TASK INSTRUCTIONS: Copy out everything from the line containing "473x409 pixels. How" down to the line containing "Select the pink-haired", both of those lines included, and reproduce them without any change.

INFORMATION GIVEN:
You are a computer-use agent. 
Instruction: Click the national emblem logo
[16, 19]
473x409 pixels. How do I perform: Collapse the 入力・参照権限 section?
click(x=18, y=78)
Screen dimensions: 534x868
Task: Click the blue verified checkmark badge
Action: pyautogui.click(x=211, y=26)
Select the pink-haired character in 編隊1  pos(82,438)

--

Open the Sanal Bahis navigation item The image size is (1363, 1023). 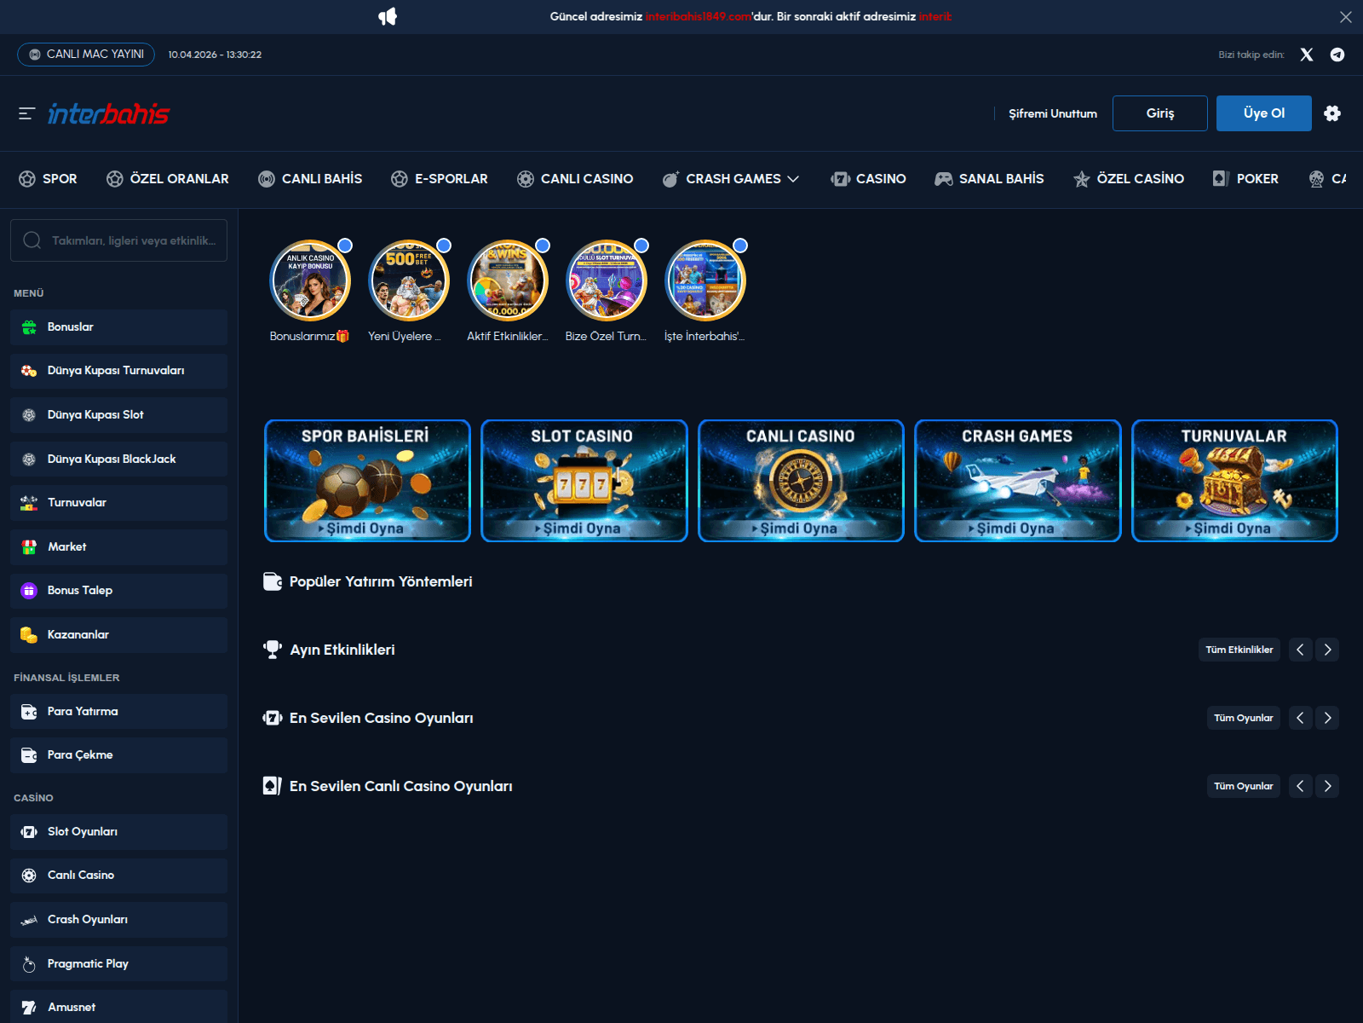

SOLUTION TO THIS PROBLEM:
473x409 pixels. How do I perform: Collapse the 入力・参照権限 section?
click(x=18, y=78)
Screen dimensions: 534x868
Task: Click the blue verified checkmark badge
Action: pyautogui.click(x=211, y=26)
Select the pink-haired character in 編隊1  pos(82,438)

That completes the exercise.